Pixel coordinate grounding data
####
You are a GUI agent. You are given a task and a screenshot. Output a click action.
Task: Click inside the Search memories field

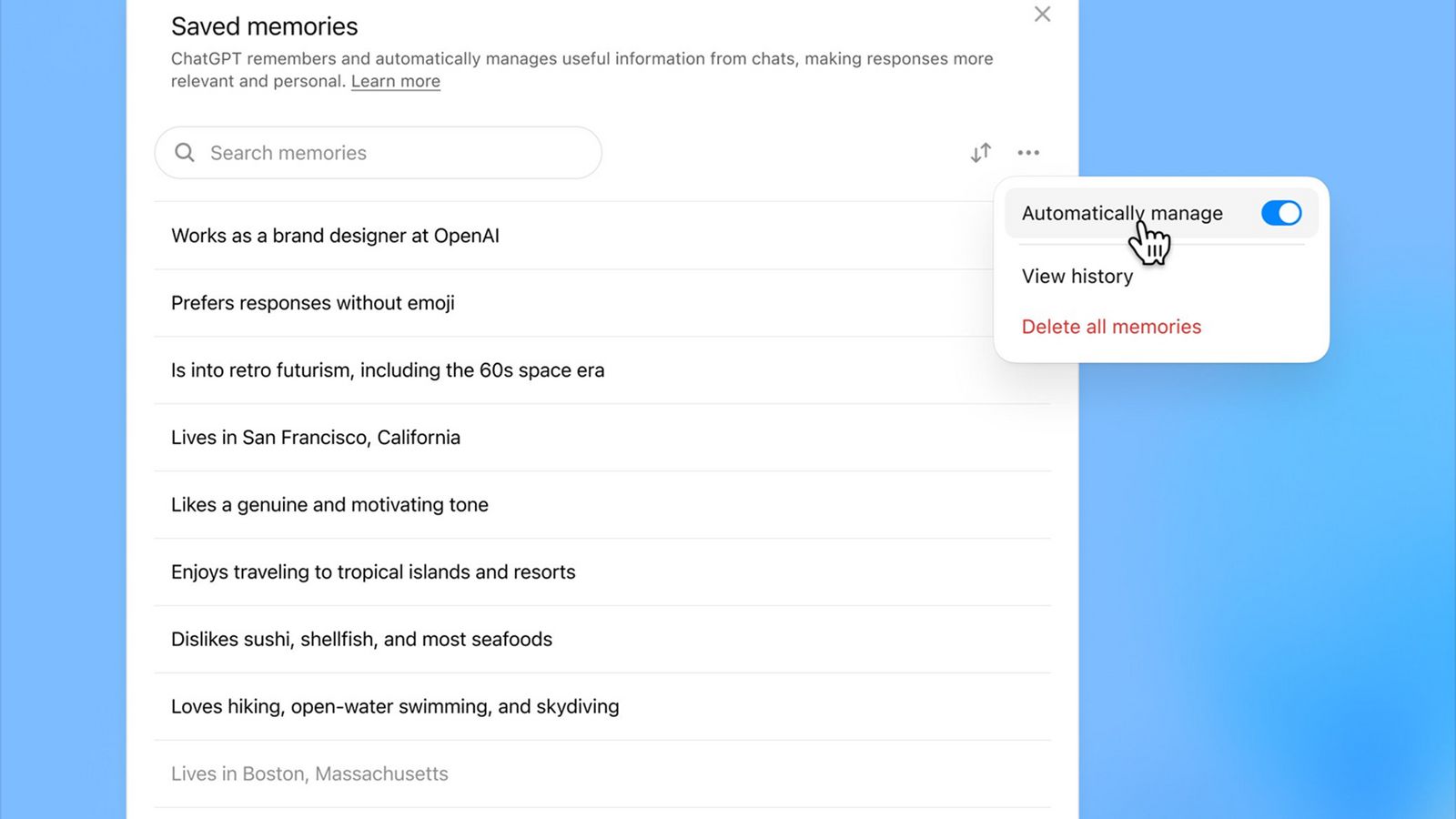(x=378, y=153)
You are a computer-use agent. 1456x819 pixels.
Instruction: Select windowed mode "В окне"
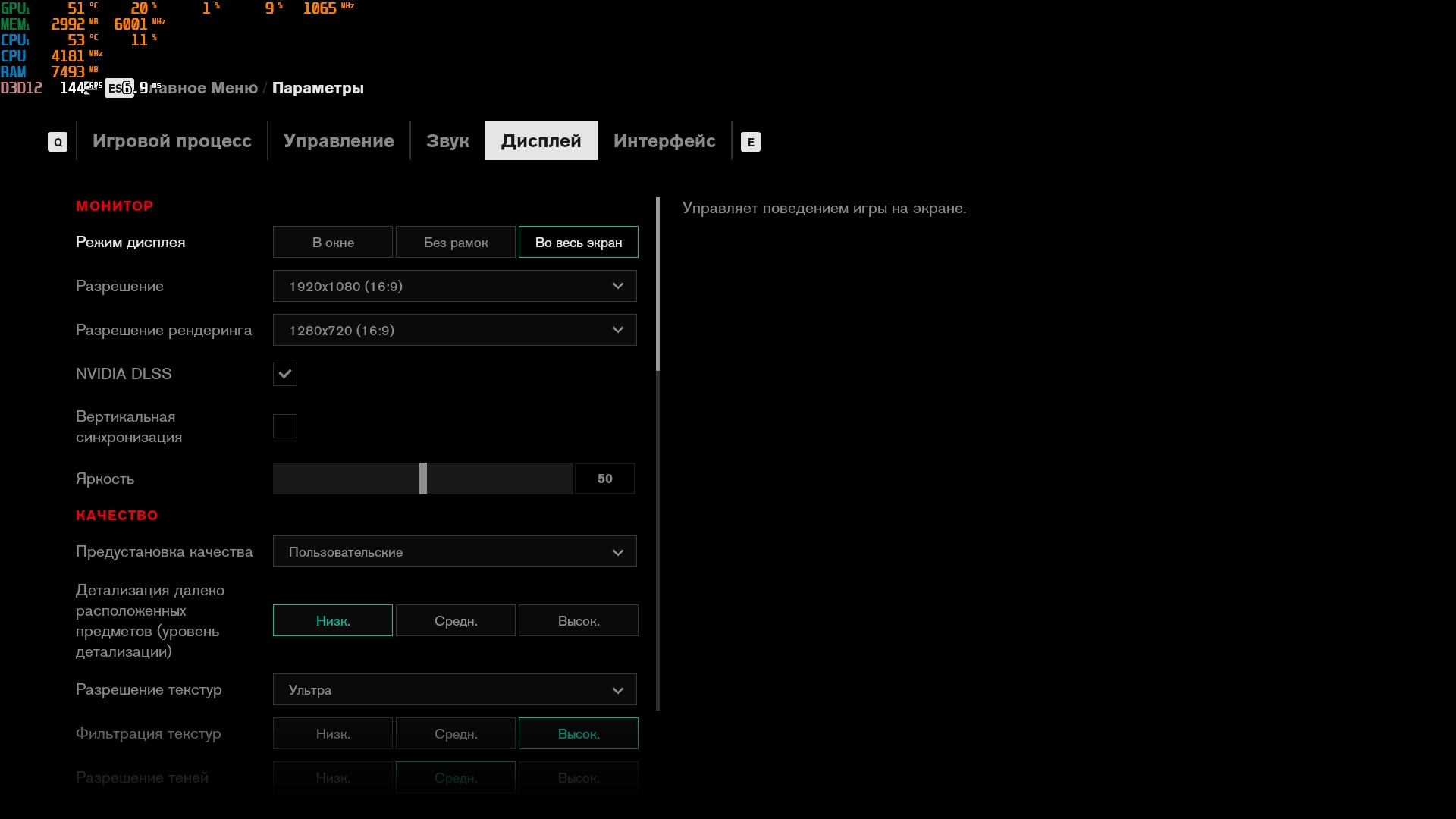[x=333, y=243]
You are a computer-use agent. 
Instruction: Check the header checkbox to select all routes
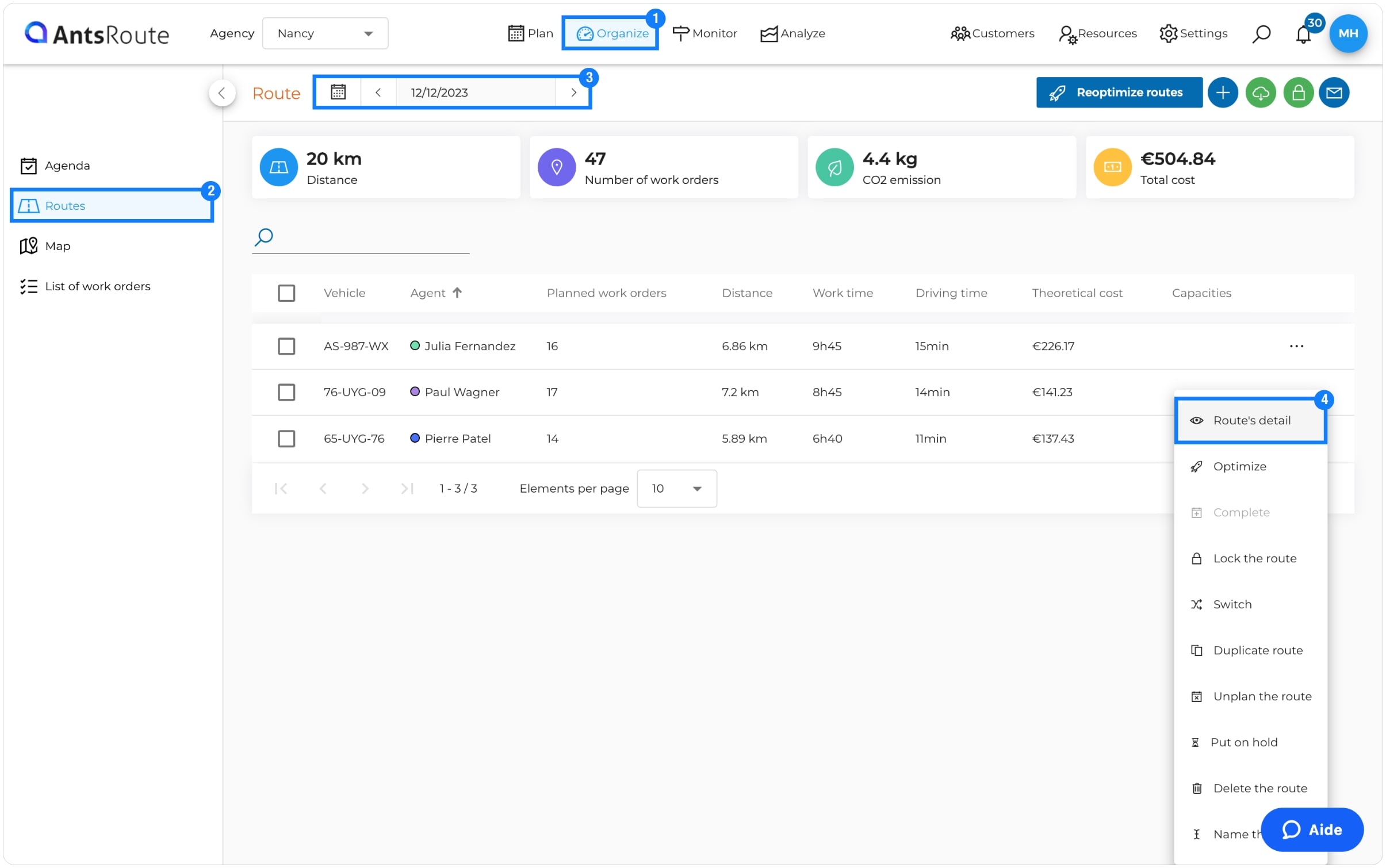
####
_Action item_
Give the lines of the entries above exactly as they appear, leaving out each picture.

_Output for this task_
You are a GUI agent. You are given a task and a screenshot. Output a click action.
Task: Click inside the Search memories field

(x=378, y=153)
You are a computer-use agent. 1456x819 pixels.
Instruction: Select windowed mode "В окне"
[x=333, y=243]
You are a computer-use agent. 
Instruction: Check the header checkbox to select all routes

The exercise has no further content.